## [The problem]
Exactly retype the lines below from the one containing "This screenshot has width=1896, height=947." through the end of the listing. Leave pictures out.

## [Listed records]

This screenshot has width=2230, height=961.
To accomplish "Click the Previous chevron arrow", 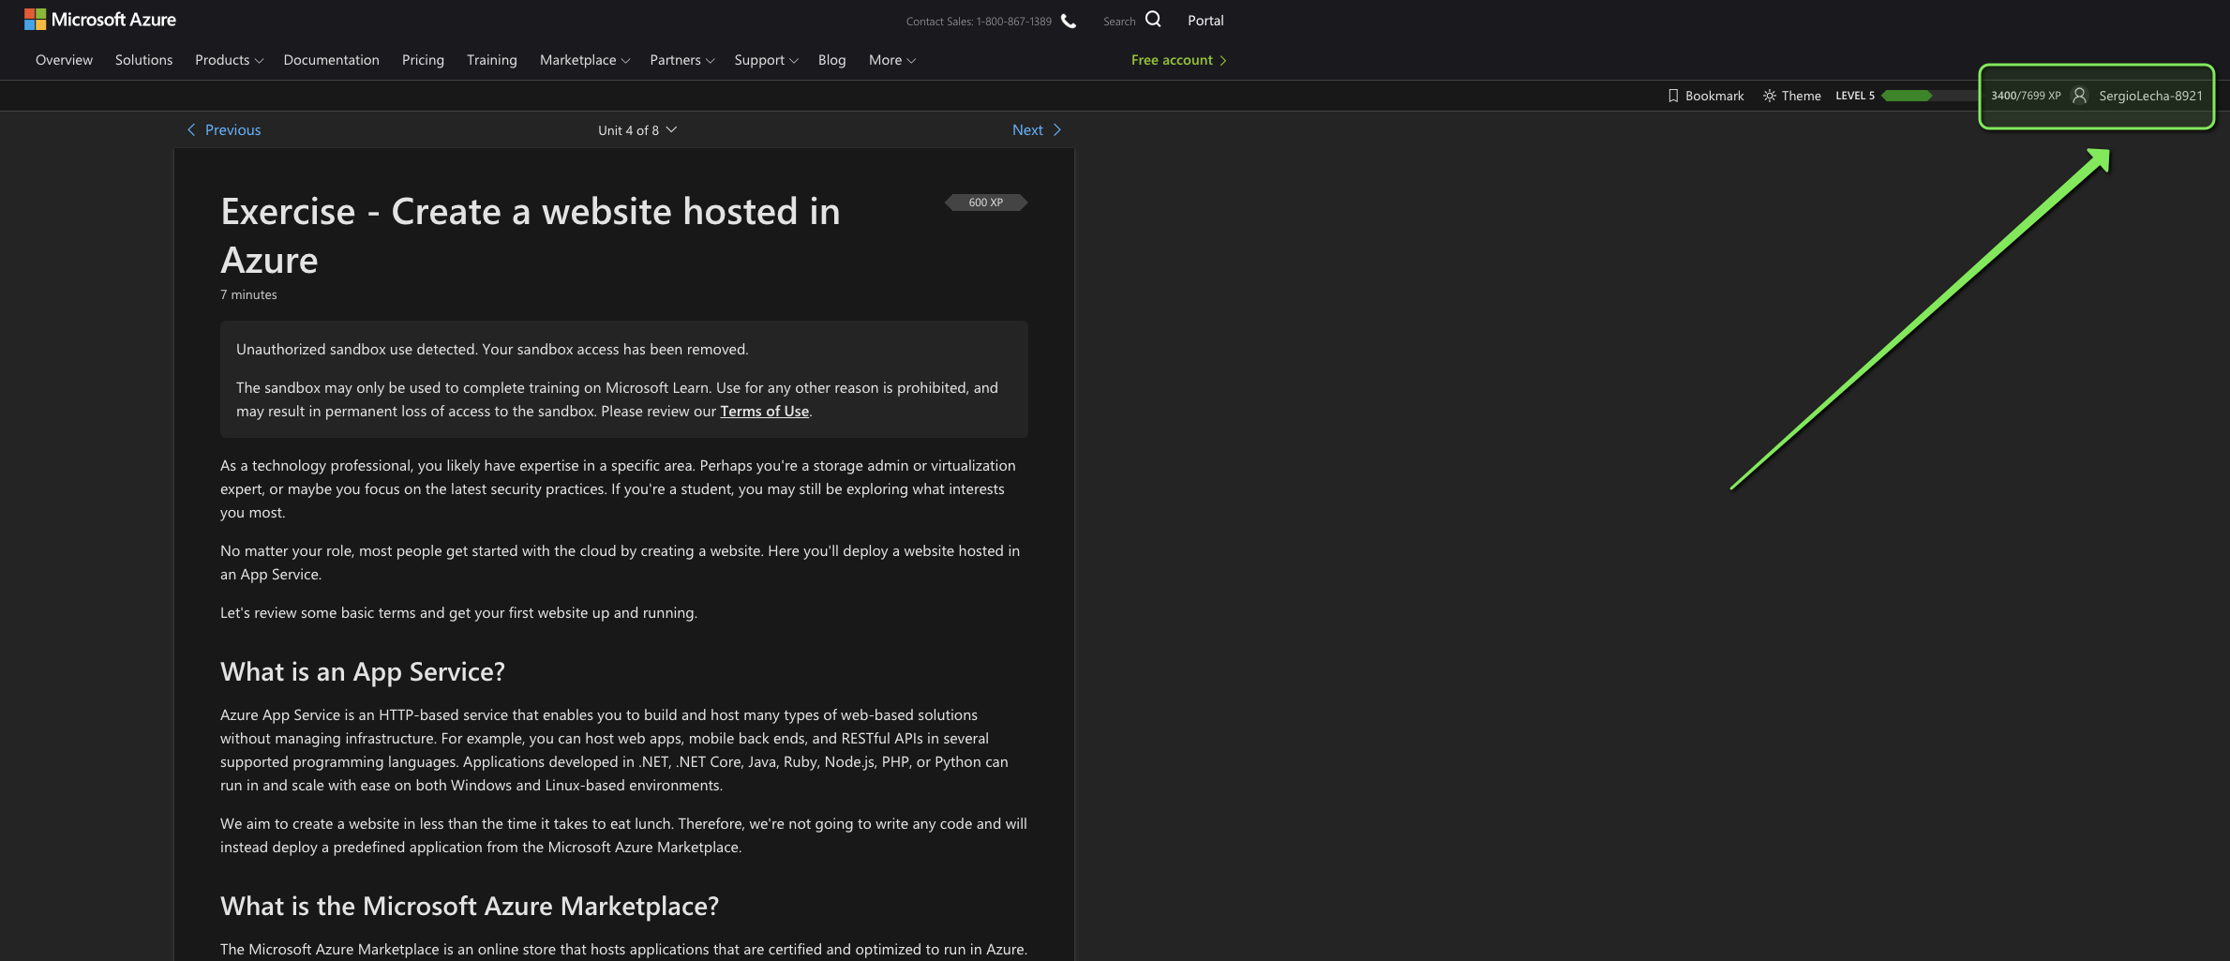I will click(x=191, y=129).
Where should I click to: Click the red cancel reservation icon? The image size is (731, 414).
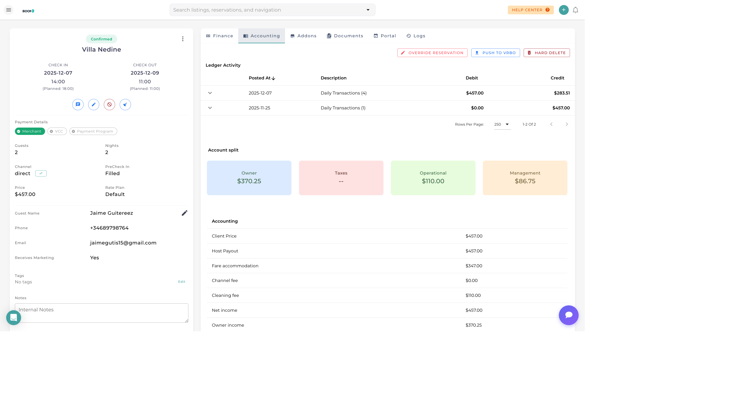[109, 104]
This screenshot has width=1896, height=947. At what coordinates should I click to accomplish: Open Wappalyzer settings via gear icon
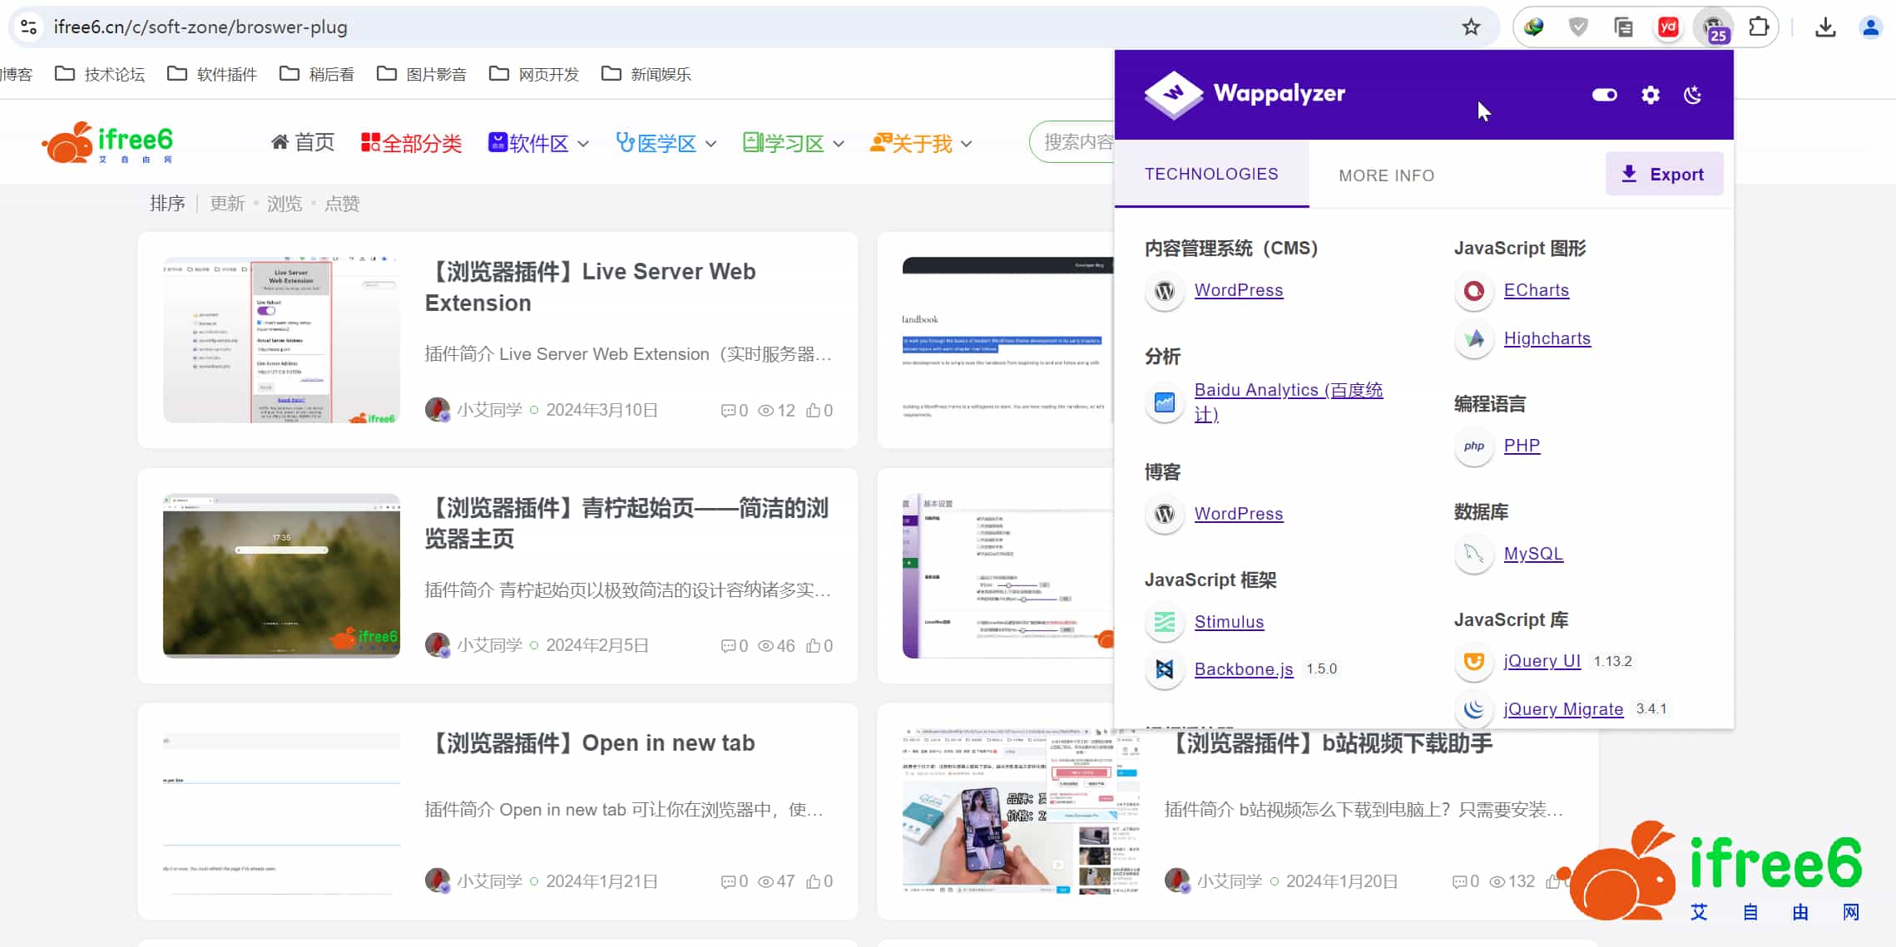point(1651,95)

## [Reply to the task]
This screenshot has width=1896, height=947. At what coordinates should I click to accomplish: Open Wappalyzer settings via gear icon
point(1651,95)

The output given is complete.